O governo Trump está se preparando para impor novas tarifas sobre dezenas de países esta semana, ampliando o que se tornou a campanha de política comercial mais agressiva dos Estados Unidos na história moderna. As novas tarifas seguem uma tarifa global básica de 10% que está expirando e devem atingir economias-chave em vários continentes.
O que sabemos sobre os novos tarifários
A rodada entrante se baseia em um amplo arcabouço de tarifas que Trump vem construindo desde o início de 2025. Uma tarifa básica universal de 10% está em vigor desde abril, funcionando como um piso, e não como um teto.
Além dessa base, o governo adicionou taxas adicionais específicas por país, variando de 1% a 40%, sobre parceiros comerciais que considera “injustos”. Ondas anteriores afetaram mais de 90 países, com taxas entre 10% e 41% aplicadas às importações de pelo menos 69 parceiros comerciais.
Alguns países foram particularmente atingidos. Os bens canadenses enfrentam uma tarifa de 35%. O Brasil está olhando para 50%. E as maiores economias, incluindo China, UE e Índia, permanecem diretamente no mira.
Tarifas setoriais específicas adicionaram outra camada de complexidade. Automóveis e peças de automóveis têm uma taxa de 25%. As importações de aço e alumínio enfrentam 50%. E os semicondutores têm uma tarifa proposta de 100% pairando sobre eles.
Uma tarifa de 100% sobre semicondutores praticamente dobraria o custo dos chips importados. O hardware que impulsiona a mineração de criptomoedas, o treinamento de IA e a maior parte da economia digital moderna poderia ficar drasticamente mais caro da noite para o dia.
Por que os mercados de criptomoedas se importam com a política comercial
Os EUA tornaram-se o maior centro mundial de mineração de bitcoin, e essa infraestrutura depende fortemente de hardware importado.
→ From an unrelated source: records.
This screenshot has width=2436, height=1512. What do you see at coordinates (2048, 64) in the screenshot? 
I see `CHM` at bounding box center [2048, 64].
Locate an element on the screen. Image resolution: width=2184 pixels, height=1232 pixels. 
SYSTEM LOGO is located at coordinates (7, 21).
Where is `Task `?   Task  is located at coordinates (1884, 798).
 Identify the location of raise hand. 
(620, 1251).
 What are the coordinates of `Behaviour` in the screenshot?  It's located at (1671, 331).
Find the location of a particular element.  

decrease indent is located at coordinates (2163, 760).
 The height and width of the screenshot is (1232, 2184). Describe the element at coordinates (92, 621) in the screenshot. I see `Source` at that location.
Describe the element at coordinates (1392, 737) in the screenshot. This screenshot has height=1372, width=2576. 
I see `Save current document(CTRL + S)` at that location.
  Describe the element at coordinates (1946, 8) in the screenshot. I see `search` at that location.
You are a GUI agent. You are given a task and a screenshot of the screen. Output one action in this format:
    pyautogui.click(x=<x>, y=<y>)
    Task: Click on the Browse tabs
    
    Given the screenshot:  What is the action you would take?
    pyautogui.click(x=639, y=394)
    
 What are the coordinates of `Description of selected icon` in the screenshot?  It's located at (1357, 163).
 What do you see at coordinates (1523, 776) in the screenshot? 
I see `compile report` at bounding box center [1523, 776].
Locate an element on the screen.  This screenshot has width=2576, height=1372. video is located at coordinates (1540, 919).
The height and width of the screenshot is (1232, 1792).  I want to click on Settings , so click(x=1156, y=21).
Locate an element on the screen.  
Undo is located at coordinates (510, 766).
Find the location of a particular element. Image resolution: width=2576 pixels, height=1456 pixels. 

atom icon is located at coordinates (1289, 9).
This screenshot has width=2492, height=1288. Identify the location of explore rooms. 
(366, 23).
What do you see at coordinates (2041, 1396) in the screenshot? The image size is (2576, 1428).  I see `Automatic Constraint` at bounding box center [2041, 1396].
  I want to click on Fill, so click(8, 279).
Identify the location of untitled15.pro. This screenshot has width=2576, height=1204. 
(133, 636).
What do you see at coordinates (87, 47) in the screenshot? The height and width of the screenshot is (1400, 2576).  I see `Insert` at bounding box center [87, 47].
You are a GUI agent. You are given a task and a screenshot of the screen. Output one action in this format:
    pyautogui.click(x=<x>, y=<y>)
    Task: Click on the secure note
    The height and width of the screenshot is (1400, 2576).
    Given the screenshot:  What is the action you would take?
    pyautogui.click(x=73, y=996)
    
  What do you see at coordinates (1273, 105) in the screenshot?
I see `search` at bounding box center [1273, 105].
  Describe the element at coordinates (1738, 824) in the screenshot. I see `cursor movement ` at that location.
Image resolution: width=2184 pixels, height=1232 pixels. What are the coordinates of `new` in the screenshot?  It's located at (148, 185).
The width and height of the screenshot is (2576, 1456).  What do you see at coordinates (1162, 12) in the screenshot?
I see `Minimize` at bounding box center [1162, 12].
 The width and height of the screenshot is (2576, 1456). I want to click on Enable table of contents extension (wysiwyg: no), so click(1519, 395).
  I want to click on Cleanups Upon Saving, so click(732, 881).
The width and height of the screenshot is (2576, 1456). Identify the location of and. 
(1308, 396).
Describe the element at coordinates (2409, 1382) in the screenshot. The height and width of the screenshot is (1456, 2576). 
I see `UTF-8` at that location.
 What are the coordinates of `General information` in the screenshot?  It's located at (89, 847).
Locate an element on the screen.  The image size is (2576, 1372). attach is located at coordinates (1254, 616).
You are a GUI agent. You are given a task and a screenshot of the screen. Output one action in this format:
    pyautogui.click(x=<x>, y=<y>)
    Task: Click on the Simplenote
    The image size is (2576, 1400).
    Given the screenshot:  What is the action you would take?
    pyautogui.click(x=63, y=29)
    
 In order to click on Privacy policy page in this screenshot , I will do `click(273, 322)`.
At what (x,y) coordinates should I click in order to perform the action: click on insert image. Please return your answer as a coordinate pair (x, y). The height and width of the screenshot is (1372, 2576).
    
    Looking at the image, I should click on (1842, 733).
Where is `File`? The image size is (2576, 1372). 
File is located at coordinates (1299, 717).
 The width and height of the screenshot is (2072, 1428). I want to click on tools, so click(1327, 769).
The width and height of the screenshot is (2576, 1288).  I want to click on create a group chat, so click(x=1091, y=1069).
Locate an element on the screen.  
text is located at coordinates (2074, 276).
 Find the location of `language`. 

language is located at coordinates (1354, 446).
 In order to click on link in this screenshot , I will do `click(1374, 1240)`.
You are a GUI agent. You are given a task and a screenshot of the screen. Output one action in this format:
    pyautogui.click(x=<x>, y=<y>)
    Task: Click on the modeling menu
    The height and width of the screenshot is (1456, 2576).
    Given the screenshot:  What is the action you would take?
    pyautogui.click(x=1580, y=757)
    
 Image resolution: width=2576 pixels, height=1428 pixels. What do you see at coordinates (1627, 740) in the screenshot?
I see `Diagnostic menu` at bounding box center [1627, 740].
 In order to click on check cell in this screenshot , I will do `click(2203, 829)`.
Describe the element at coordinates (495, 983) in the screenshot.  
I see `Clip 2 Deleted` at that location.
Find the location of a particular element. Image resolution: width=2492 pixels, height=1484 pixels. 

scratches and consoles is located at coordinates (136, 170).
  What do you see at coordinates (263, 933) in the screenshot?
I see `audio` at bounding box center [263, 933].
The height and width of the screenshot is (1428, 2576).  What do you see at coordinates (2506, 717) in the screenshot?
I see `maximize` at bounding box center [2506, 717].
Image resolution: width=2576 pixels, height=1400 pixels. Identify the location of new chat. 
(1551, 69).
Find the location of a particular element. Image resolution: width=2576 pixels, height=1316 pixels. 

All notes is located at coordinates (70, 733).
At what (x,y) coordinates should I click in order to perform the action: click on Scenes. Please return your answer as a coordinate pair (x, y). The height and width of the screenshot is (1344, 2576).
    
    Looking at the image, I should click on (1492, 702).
Circuitos integrados específicos para aplicações, conhecidos como ASICs, as máquinas especializadas que mineram bitcoin, são predominantemente fabricados na Ásia. Uma tarifa sobre semicondutores em três dígitos comprimiria as margens de mineração e poderia forçar operações menos eficientes a sair do ar.
A proposta de tarifa de 100% sobre semicondutores também poderia impactar a expansão mais ampla de IA e data centers, que tem sido um vento favorável para as empresas de infraestrutura de criptomoedas. Fabricantes de GPUs e provedores de computação em nuvem enfrentariam custos de insumos significativamente mais altos.
O quadro geral para investidores
Desde que a tarifa básica entrou em vigor em abril, os volumes de comércio global mostraram sinais de tensão. Medidas de retaliação dos países afetados criaram uma dinâmica de “olho por olho” que torna o planejamento futuro quase impossível para corporações multinacionais.
O que observar esta semana: a lista específica de países, os níveis de tarifas em relação às tarifas existentes e qualquer menção a semicondutores ou hardware de tecnologia. Esses detalhes determinarão se esta rodada é incremental ou transformacional para os setores que sustentam a infraestrutura física do cripto.